The oeuvre of Géza Perneczky is divided into work groups. The most prominent work group is the conceptual photography together with experimental film (1970–1975). This early work group was accompanied by rubber stamp art in the form of artist’s books created between 1973 and 1984. Most of Perneczkys’ artist’s books were distributed in A4 folders containing small series of 8 sheets showing stamped concepts for Little Objects (1973), Slience (1974), Bird Twitter (1980), Secret (1980), etc. From 1973 Perneczky participated more intensively in the international post-fluxus movements – as an artist and dedicated chronicler.
From 1984 onwards, Perneczky became increasingly involved in painting. In an intense three years period between 1984 and 1987, he painted more than 800 so called String Pictures (also know as Works from the Poll). The String Pictures are a large series of painted canvas, paper and wood works raging from small pieces to a monumental scale of up to 2 × 10 meters. Most of the time produced with custom paint rollers – used for wallpaper designs – the artist created “pictures” that transformed the miniature scale of the rubber stamp art into a “grand art” and “monumental” genre.
From1987 to 1994 the artist created The Story of the Colorful Ribbons, a series of conceptual book objects made from wood, cardboard and ribbons. Instead of text, the structure of the various strings threaded through the “books” give the meaning.
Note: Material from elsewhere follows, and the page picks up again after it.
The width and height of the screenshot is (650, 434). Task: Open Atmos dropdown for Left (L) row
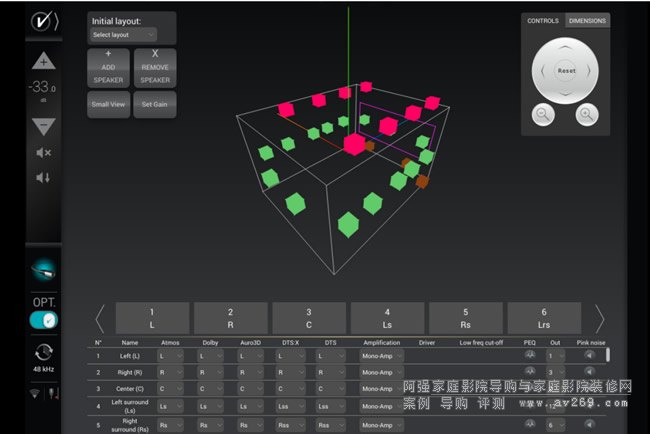[171, 355]
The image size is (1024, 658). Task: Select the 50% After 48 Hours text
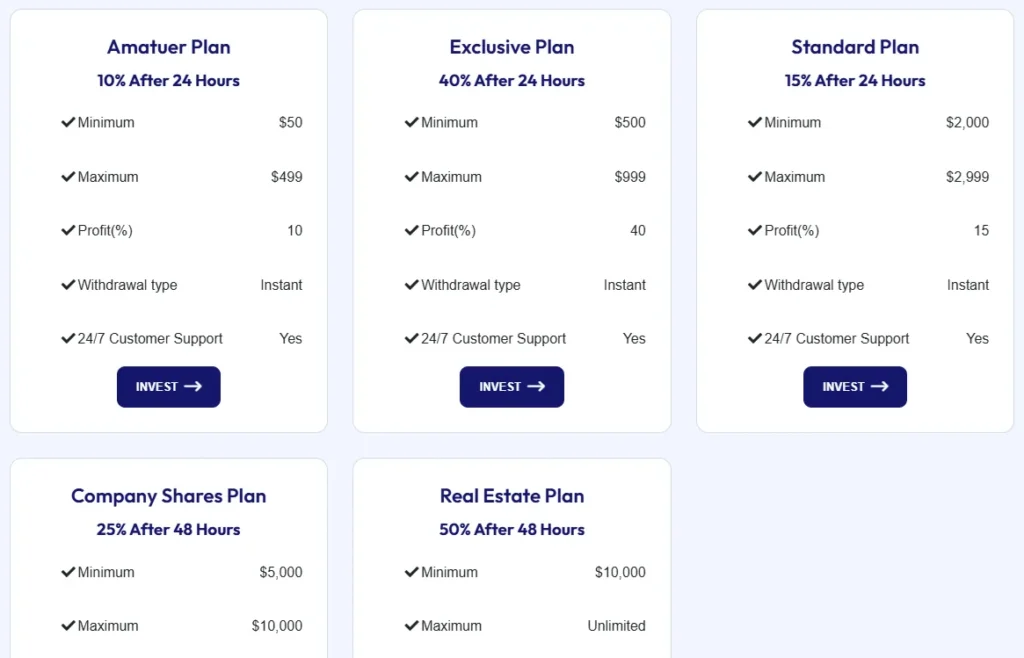[512, 530]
The sequence of the resulting spinning pattern stands for the story, which is tantamount to a time-based and rhythmically articulated manifestation – like music.
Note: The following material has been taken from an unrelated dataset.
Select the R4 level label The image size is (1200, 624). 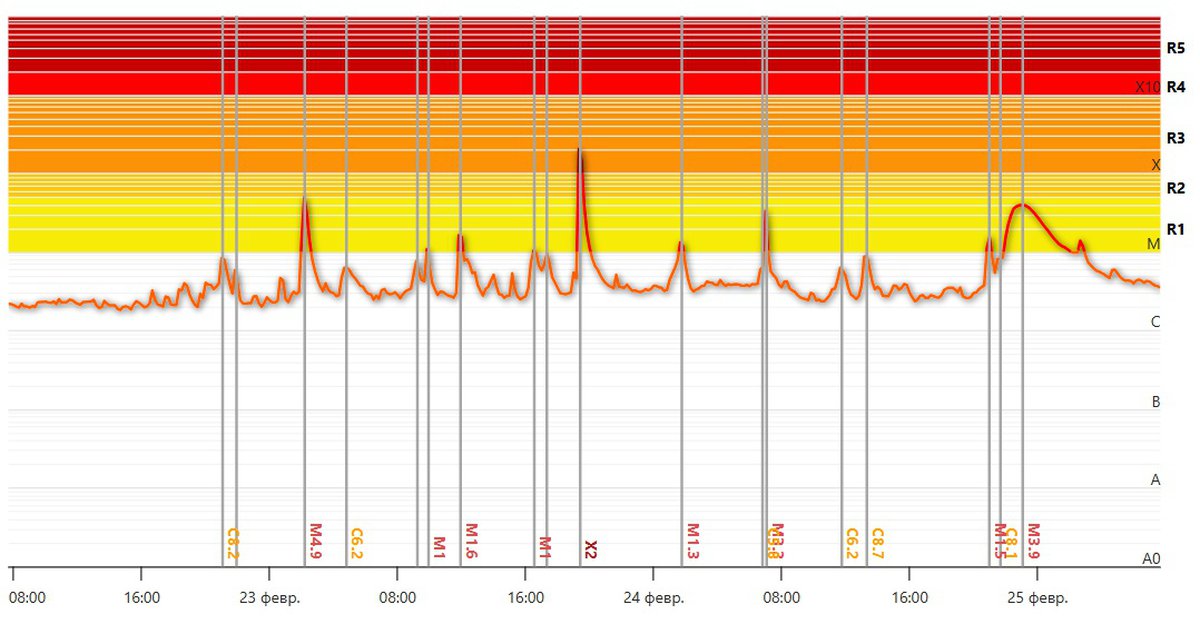click(x=1175, y=86)
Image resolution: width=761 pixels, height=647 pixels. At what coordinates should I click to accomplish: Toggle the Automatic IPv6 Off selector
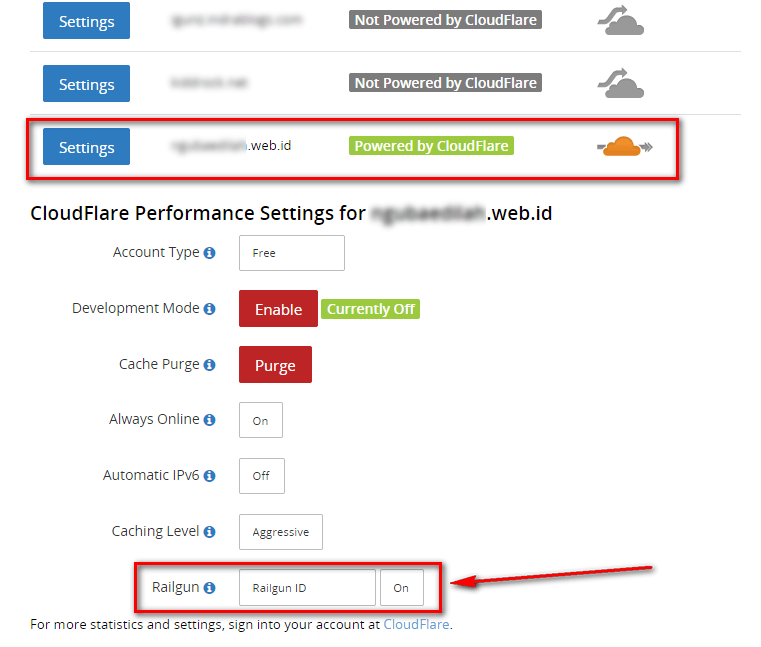pos(261,476)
Géza Perneczky’s works can be found in the collection of The Metropolitan Museum of Art (New York), The Museum of Modern Art (New York), Franklin Furnace Archive (New York), San Francisco Museum of Modern Art, The Getty (Los Angeles), Walker Art Center (Minneapolis), Centre Pompidou (Paris), Museum of Contemporary Art in Krakau MOCAK, National Gallery Prague, Ludwig Museum (Budapest), Hungarian National Gallery (Budapest), Museum of Fine Arts Budapest, King St. Stephan Museum (Székesfehérvár), etc.
Works of Géza Perneczky have been exhibited internationally in the Centre Pompidou (Paris), The Museum of Modern Art (New York), The Museum of Contemporary Art Chicago, Museum of Conceptual Art (San Francisco), Secession (Vienna), Kölnischer Kunstverein and DuMont Kunsthalle (Cologne), Frankfurter Kunstverein, Oldenburger Kunstverein, Olomouc Museum of Art, National Museum Warsaw, the In-Out Center and Stempelplaast (Amsterdam) and in Hungarian institutions as well, such as the Robert Capa Contemporary Photography Center, the Vasarely Museum, Ludwig Museum, King St. Stephan Museum, Museum of Fine Arts, Budapest Gallery, Art Pool Budapest, etc.
In 2016, Perneczky donated his important Soft Geometry Archive to the Center for Artist Publications at the University of Bremen (Weserburg). Perneczky has been steadily expanding the internationally important Soft Geometry Archive in Cologne since the early 1970s. It comprises approximately 10,000 artistic positions in assemblages, graphics, collages, photographs, and correspondence.
In 2006 he received the Great State Award (Széchenyi Price), which is a prize given by the Hungarian State in recognition of those who have made an outstanding contribution to academic life in Hungary.